Thursday, June 20, 2013

LINK: The world’s oldest science dying? Taxonomist as endangered species

PARASTRATIOSPHECOMYIA stratiosphecomyioides, Micropachycephalosaurus hongtuyanensis, Aquila chrysaetos simurgh. Put yourself in Noah’s position, when he had the tedious task to select two of every kind for his Ark. Would you be able to spell, let alone identify this fly, dinosaur and eagle?
It might be a bit easier for the bug Orizabus subaziroI, which can be read either forward or in reverse direction, the beetle Agra schwarzeneggeri, the spider Calponia harrisonfordi or the ant Proceratium google. But have you ever heard of them?
Unlike Noah in the Genesis, you could now just flash your smartphone, open the DNA Barcode App, scan every animal passing by, the name would pop up on your screen, and you could tick it off the list.
This app works just like the scanner of a supermarket, which distinguishes, for instance, different cans of tomato soup and shows their price, using the little black stripes of the Universal Product Code (UPC).

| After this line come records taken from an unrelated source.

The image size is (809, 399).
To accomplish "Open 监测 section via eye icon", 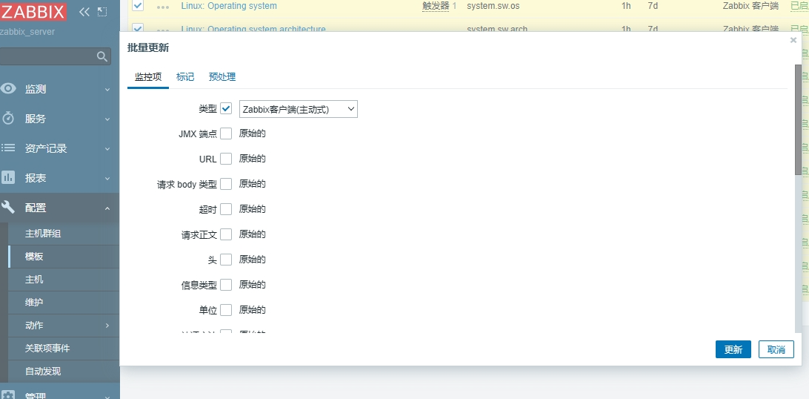I will click(x=9, y=89).

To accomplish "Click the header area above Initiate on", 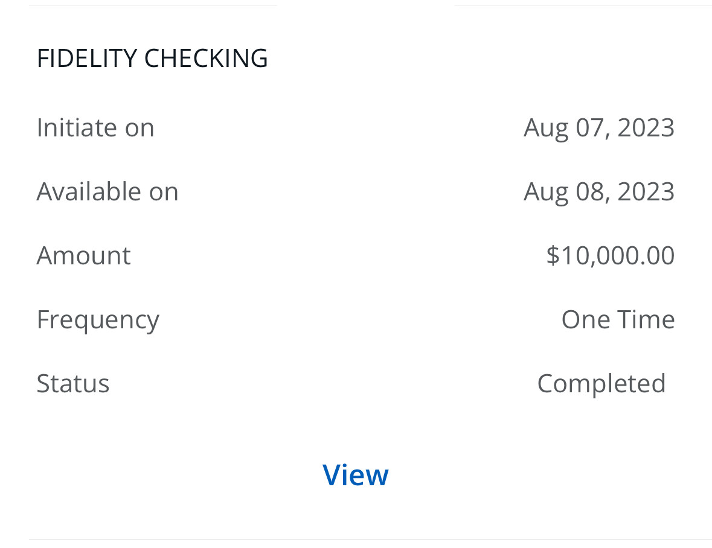I will (356, 58).
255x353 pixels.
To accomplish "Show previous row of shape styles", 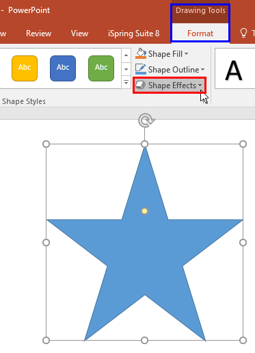I will click(x=126, y=55).
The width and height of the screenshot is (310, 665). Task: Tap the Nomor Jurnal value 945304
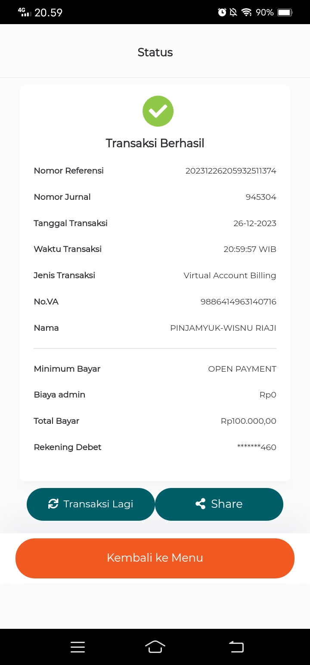point(261,197)
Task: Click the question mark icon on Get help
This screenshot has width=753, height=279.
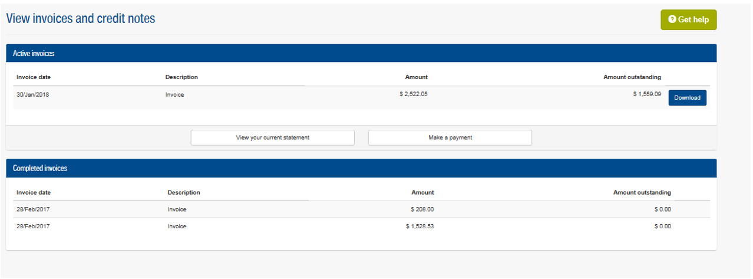Action: click(x=672, y=19)
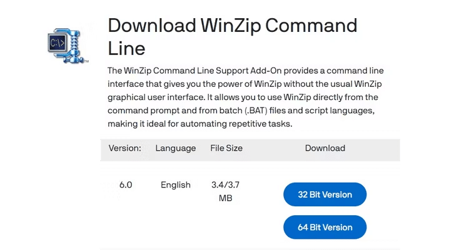Click the 'Language' column header
The image size is (469, 252).
tap(176, 148)
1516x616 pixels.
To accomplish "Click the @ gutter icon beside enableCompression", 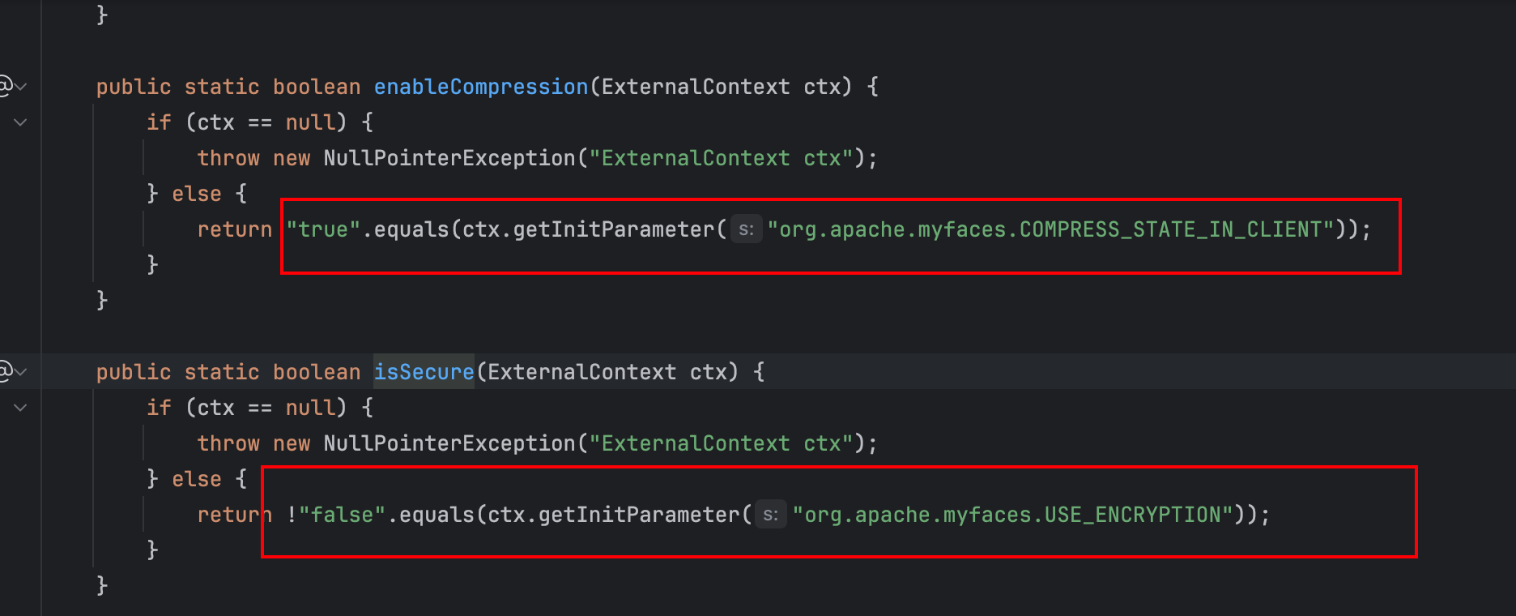I will click(5, 86).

Instead of the black stripes on a can, this new gimmick uses snippets of the DNA, the genetic information of every living being, to tell you whether you deal with the cicada Zyzza or the sponge Zyzzya. Two items may look, or sound, very similar to the untrained eye or ear, but in both cases the barcodes are distinct. Filling the Ark is dead easy now.

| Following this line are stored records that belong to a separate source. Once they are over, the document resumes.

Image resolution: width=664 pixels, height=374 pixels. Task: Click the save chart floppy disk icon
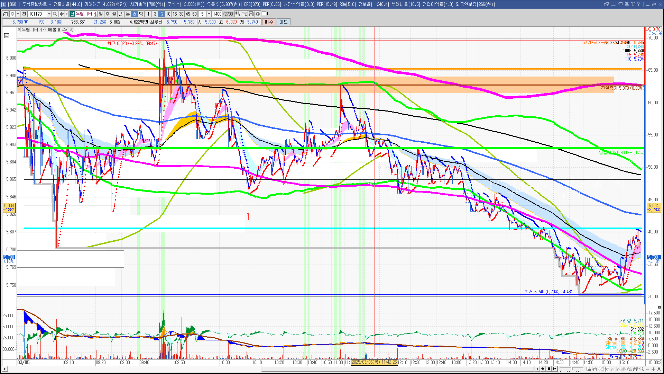pyautogui.click(x=251, y=14)
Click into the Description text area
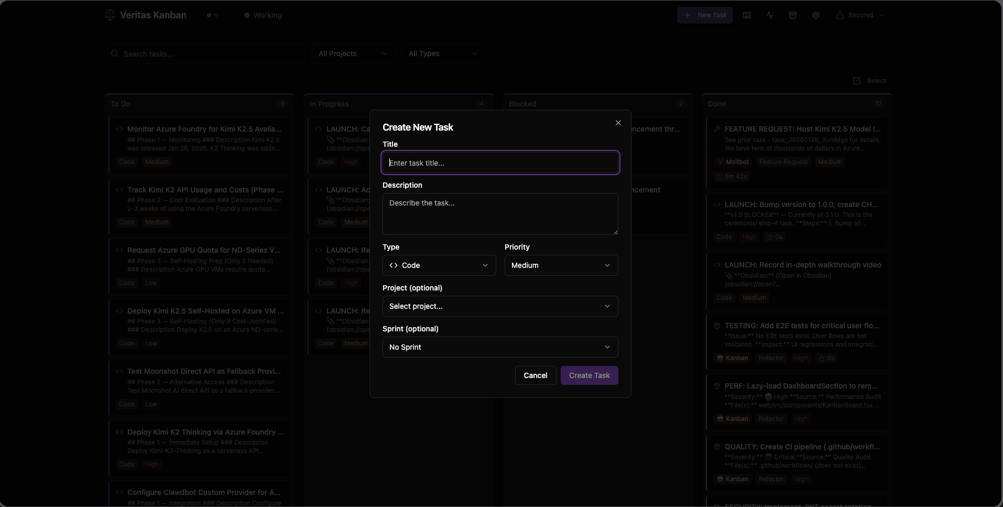 500,213
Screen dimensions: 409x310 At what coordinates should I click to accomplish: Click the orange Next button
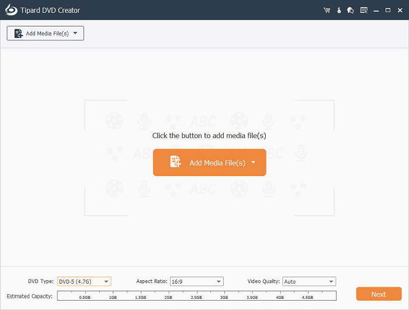(x=378, y=294)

The world’s oldest profession
SOUNDS a bit too much like science fiction? Sorry to say, you are right. Even though science has made tremendous progress and we now have an electronic catalog of almost all known plants and animals, such scanner of the “Barcode of Life” is still a long way ahead. More on this later. For now, luckily the good old taxonomists are still out there to help you.